Dropping Knowledge

by | Mar 25, 2008

Eric Alterman writing in The New Yorker looks at the tumult being felt in newsrooms around the nation. The historical context he provides is particularly illuminating.

The tensions between the leaders of the mainstream media and the challengers from the Web were presaged by one of the most instructive and heated intellectual debates of the American twentieth century.

Between 1920 and 1925, the young Walter Lippmann published three books investigating the theoretical relationship between democracy and the press, including “Public Opinion” (1922), which is credited with inspiring both the public-relations profession and the academic field of media studies. Lippmann identified a fundamental gap between what we naturally expect from democracy and what we know to be true about people. Democratic theory demands that citizens be knowledgeable about issues and familiar with the individuals put forward to lead them. And, while these assumptions may have been reasonable for the white, male, property-owning classes of James Franklin’s Colonial Boston, contemporary capitalist society had, in Lippmann’s view, grown too big and complex for crucial events to be mastered by the average citizen.

Journalism works well, Lippmann wrote, when “it can report the score of a game or a transatlantic flight, or the death of a monarch.” But where the situation is more complicated, “as for example, in the matter of the success of a policy, or the social conditions among a foreign people—that is to say, where the real answer is neither yes or no, but subtle, and a matter of balanced evidence,” journalism “causes no end of derangement, misunderstanding, and even misrepresentation.”

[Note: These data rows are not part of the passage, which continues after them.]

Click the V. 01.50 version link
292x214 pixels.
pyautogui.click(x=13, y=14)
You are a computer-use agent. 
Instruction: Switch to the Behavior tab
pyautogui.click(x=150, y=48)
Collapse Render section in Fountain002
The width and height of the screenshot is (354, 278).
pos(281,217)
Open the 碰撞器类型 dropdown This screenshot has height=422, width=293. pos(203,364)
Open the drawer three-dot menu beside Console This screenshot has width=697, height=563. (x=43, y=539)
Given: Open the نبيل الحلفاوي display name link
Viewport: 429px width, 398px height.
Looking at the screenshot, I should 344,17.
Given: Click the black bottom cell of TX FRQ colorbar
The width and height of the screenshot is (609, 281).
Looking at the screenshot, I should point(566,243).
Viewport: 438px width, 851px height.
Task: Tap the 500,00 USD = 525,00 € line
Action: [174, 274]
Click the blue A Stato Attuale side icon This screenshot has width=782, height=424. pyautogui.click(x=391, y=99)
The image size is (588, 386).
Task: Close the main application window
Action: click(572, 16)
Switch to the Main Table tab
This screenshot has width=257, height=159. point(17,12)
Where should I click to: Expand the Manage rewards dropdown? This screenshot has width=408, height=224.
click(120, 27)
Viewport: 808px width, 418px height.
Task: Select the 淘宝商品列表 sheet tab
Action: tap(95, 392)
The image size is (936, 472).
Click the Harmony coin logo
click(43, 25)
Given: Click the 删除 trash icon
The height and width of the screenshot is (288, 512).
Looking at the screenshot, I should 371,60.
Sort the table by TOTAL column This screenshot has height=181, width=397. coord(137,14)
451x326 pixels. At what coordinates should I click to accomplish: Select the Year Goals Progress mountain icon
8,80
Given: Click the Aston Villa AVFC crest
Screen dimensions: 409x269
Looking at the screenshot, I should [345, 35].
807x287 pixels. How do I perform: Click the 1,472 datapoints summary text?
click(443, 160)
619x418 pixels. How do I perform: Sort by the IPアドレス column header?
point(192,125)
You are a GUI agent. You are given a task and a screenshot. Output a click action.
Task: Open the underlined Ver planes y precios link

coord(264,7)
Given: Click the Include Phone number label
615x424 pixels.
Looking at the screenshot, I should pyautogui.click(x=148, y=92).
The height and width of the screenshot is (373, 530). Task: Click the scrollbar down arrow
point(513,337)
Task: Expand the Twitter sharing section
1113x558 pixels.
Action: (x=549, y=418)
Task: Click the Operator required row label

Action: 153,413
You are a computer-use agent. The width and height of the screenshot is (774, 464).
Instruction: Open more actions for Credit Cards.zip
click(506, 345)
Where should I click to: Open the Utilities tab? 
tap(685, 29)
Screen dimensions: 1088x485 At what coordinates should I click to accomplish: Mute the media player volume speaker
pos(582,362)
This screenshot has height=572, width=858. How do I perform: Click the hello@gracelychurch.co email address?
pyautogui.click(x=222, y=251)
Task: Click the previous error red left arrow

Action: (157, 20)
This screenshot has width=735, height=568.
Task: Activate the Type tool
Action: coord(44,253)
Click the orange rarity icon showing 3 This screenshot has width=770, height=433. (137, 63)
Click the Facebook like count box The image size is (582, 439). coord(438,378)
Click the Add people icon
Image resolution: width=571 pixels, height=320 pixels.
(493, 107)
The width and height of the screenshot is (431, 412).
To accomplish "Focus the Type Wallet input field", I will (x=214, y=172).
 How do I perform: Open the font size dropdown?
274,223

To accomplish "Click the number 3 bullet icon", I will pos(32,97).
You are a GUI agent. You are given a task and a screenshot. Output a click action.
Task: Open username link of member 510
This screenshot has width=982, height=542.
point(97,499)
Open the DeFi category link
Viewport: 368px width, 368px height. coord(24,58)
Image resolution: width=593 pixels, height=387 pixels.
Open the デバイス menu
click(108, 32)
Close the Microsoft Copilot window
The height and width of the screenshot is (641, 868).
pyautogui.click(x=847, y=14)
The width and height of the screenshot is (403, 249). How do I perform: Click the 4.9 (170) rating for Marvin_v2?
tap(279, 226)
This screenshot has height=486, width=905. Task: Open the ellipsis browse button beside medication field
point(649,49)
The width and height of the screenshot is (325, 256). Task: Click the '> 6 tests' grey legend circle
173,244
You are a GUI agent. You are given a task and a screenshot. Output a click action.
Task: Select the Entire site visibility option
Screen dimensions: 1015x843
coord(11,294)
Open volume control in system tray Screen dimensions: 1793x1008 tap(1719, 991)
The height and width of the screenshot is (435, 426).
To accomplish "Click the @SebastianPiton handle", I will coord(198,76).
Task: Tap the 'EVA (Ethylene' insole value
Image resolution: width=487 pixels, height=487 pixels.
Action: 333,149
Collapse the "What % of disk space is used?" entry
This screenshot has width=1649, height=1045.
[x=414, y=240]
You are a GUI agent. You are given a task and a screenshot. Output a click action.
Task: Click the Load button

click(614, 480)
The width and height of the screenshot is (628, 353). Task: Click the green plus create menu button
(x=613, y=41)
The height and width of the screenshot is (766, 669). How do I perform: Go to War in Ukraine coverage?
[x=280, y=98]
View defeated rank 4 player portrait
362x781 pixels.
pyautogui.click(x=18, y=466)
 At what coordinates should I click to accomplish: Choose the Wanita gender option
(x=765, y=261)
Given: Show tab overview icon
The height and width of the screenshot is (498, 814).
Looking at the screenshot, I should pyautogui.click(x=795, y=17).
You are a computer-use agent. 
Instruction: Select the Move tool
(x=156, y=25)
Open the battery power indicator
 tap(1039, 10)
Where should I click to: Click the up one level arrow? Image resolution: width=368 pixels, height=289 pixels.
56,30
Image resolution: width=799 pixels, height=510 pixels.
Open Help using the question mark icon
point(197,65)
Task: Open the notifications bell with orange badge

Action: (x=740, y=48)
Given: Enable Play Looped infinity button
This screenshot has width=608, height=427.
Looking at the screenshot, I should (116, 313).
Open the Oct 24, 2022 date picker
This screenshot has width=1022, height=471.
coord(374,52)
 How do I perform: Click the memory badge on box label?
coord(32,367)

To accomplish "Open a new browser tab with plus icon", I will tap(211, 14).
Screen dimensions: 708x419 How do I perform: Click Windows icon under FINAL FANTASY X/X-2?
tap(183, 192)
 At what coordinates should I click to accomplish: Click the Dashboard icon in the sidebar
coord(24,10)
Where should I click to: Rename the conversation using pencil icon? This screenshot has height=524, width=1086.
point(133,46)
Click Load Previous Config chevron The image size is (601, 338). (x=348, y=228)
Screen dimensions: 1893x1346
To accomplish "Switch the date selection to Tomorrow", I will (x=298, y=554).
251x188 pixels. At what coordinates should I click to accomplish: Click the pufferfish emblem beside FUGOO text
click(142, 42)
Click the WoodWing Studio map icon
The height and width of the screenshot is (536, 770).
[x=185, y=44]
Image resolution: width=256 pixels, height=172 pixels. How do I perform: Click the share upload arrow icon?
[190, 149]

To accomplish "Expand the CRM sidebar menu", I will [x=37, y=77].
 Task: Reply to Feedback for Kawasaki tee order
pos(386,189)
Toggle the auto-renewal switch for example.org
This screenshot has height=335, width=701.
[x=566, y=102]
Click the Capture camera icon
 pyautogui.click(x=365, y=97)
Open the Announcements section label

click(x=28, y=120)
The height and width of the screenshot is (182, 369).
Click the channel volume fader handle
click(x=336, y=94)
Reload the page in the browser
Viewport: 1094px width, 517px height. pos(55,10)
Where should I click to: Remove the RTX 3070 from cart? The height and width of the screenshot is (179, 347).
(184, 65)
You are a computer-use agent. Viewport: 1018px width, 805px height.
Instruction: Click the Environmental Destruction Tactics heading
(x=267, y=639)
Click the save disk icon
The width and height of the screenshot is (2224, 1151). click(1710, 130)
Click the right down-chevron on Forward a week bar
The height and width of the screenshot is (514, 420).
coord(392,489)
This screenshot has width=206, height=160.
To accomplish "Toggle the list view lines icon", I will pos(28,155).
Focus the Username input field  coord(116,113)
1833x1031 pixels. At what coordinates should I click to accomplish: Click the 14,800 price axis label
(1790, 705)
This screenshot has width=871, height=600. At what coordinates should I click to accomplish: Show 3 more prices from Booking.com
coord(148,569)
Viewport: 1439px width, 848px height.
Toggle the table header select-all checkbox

Lippmann likened the average American—or “outsider,” as he tellingly named him—to a “deaf spectator in the back row” at a sporting event: “He does not know what is happening, why it is happening, what ought to happen,” and “he lives in a world which he cannot see, does not understand and is unable to direct.” In a description that may strike a familiar chord with anyone who watches cable news or listens to talk radio today, Lippmann assumed a public that “is slow to be aroused and quickly diverted . . . and is interested only when events have been melodramatized as a conflict.” A committed élitist, Lippmann did not see why anyone should find these conclusions shocking. Average citizens are hardly expected to master particle physics or post-structuralism. Why should we expect them to understand the politics of Congress, much less that of the Middle East?

John Dewey took the populist point-of-view, arguing that Lippmann’s critique had merit, but that the solution could be found in education. The central concept of John Dewey’s view of education was that greater emphasis should be placed on the broadening of intellect and development of problem solving and critical thinking skills, rather than simply on the memorization of lessons.

What does Dewey vs. Lippmann have to do with the rapidly shifting mediascape today? The old guard, of which mainstream media institutions are part, is working to uphold the standards that have guided the news business for more than a century, all while inviting the customer into the so-called “conversation.” It’s a delicate balance, but one newspapers need to get right.

There’s so much focus on the vehicles–print vs. digital. But that’s not what any of this is about. What this is about is freeing media from authoritarian top-down control by a few key corporate bodies–something needed just as badly as well-considered, fact-checked journalism. Ultimately, it’s about more voices and more voices requires more work. Our informed citizens have more data to process than ever before. Thus, the need for the critical skills Dewey called for.